OBJECTIF DE L'EXERCICE:
Répondez à ces questions à partir du texte sur la syndicalisation.
1. Combien de personnes l'open-space de la personne qui écrit compte-t-il ?
2. Depuis combien de temps la personne qui écrit est-elle syndiquée ?
3. En matière de santé, de sécurité et de conditions de travail, quel rôle le Comité Social d'Entreprise exerce-t-il ?

TEXTE FOURNI:
━━━━━━━━━━━━━━━━━━━━━━━━━━━━━━

J’ai beaucoup vu tourner l’hashtag (ou croisillon) #SyndiquezVous, moi-même l’ayant utilisé à plusieurs reprises. De ma toute petite expérience, se syndiquer n’est ni évident, ni suffisant. Le but de cet article est de tracer quelques pistes pour aider à intégrer un syndicat.

Si vous avez des questions, n’hésitez pas à les laisser en commentaires pour voir si moi ou des lecteurices peuvent apporter des réponses. Des même si vous souhaitez ajouter des précisions ou des témoignages.

Les différents points que je vais aborder sont :

  1. Se syndiquer… mais c’est quoi un syndicat ?
  2. Se syndiquer… mais dans un syndicat de combat
  3. Se syndiquer… et en l’absence de syndicat de lutte dans ma boite ?
  4. Se syndiquer… et si je suis précaire ?
  5. Se syndiquer… c’est bien. Militer c’est mieux.
  6. Se syndiquer… mais les élues sont à la ramasse !

Avant-propos

Je pense qu’il est important de rappeler d’où je parle pour mieux comprendre comment mon expérience personnelle m’a permis de développer ce qui suit.

Déjà, je travaille dans une grosse entreprise en tant qu’ingénieure. Mes conditions de travail sont assez courantes dans ce type de boulot : open-space de 30 personnes et le bruit qui va avec, forfaits jours et charge de travail à gogo. Je suis par contre épargnée sur les aspects physiques : peu de risque de troubles musculo-squelettiques, d‘électrocution, d’exposition à des matières dangereuses (amiante, poussière,…) ou de ports de charge lourdes ; entre autres des bonheurs que l’on peut rencontrer dans les usines, dans le bâtiment ou chez les aides à la personne par exemple.

Je suis syndiquée depuis 5 ans, militante syndicaliste depuis 2 ans. Je n’ai pas (encore ?) de mandats d’élue dans mon entreprise. J’ai aussi rencontré pas mal de syndiquées de pleins de syndicats différents dans le cadre du groupe anarchiste que j’ai rejoint depuis 1 ans et demi, rencontres qui m’ont beaucoup enrichie sur mes pratiques syndicales.

Définition du syndicat

Déjà, rappelons la base : un syndicat a pour objectif d’organiser les personnes qui ont en commun un rapport spécifique d’exploitation : elles sont exploitées dans le cadre de leur travail, c’est-à-dire qu’elles sont obligées de vendre leurs forces de travail pour vivre. Le syndicat est là pour défendre les intérêts des salariées, que soit d’un point de vue individuel ou collectif. Il peut accompagner lors des entretiens, aider lors des conflits, conseiller sur les avenants du contrat de travail, etc.

Il peut intenter des actions en justice en son nom.

S’il est représentatif, le syndicat peut négocier les accords d’entreprise (ou de branche ou national) et désigner des élus au Comité Social d’Entreprise. Ce dernier est surtout connu pour les actions culturelles et sociales, du type chèques vacances, voyages organisés, etc. mais a aussi un rôle de droit d’alerte et de veille concernant la santé, la sécurité et les conditions de travail des salariées, et donne un avis sur les décisions stratégiques de l’entreprise (formations, investissements, aménagement…).

━━━━━━━━━━━━━━━━━━━━━━━━━━━━━━

INFORMATIONS EXTRAITES:
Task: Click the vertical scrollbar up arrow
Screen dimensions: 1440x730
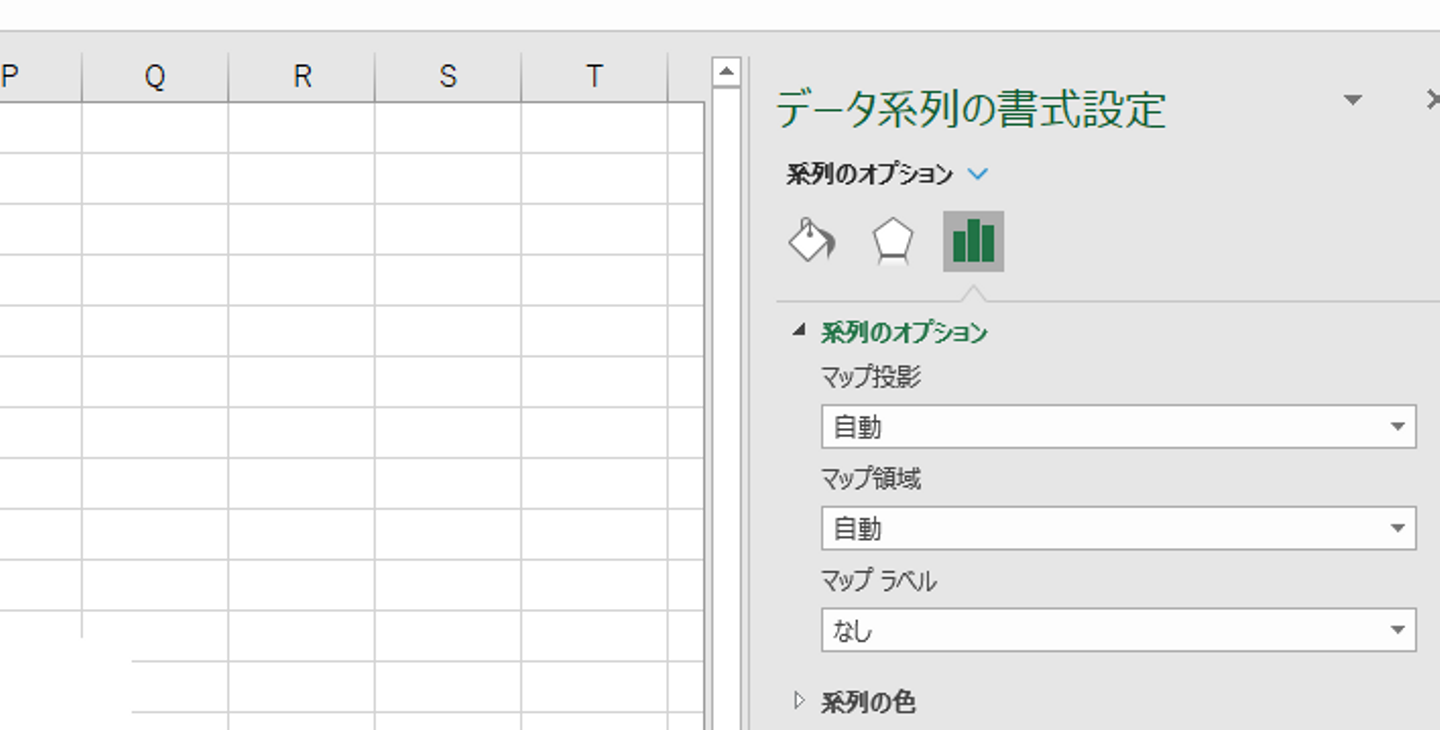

━━━━━━━━━━━━━━━━━━━━━━━━━━━━━━

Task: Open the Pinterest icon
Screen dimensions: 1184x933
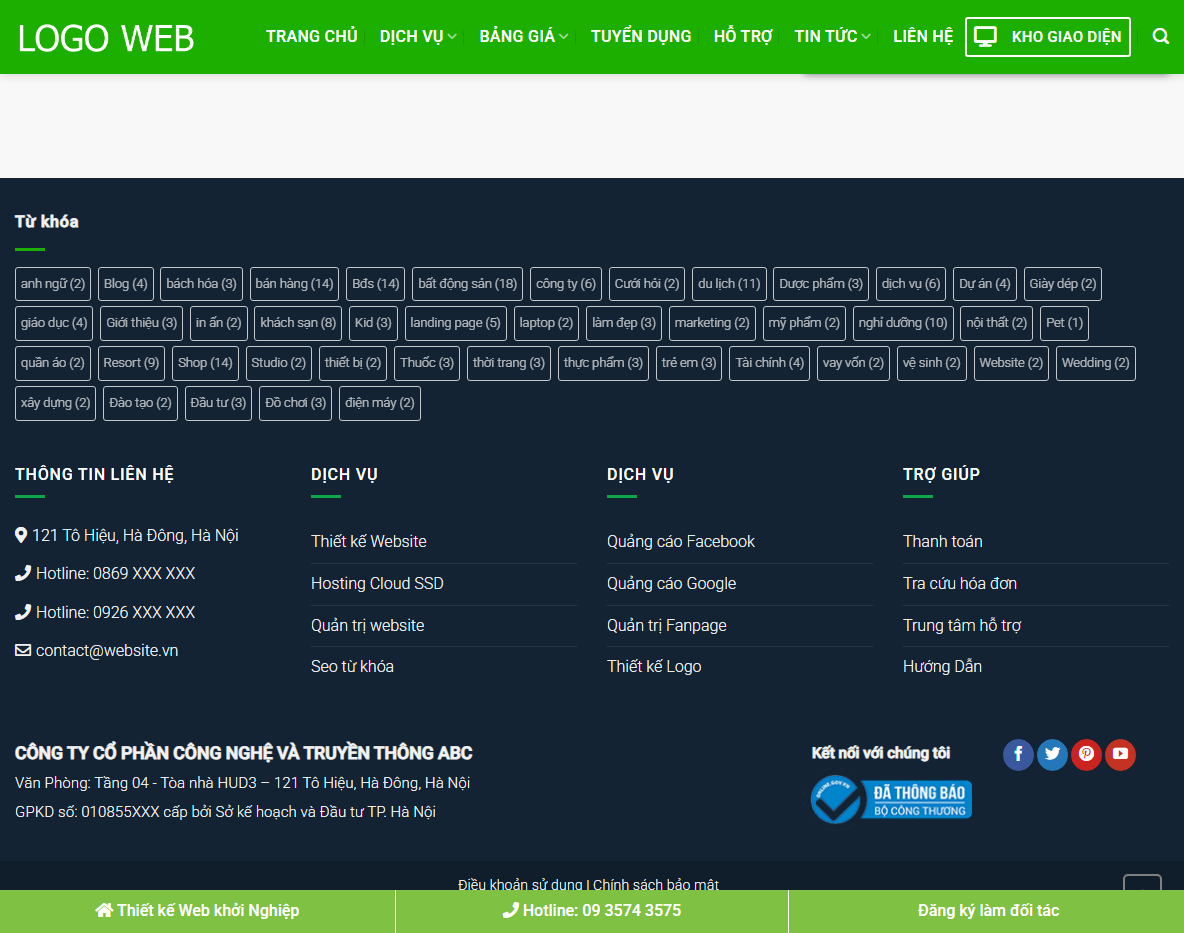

━━━━━━━━━━━━━━━━━━━━━━━━━━━━━━

LA SOLUTION:
1. L'open-space compte 30 personnes.
2. Elle est syndiquée depuis 5 ans.
3. Le Comité Social d'Entreprise exerce un rôle de droit d'alerte et de veille.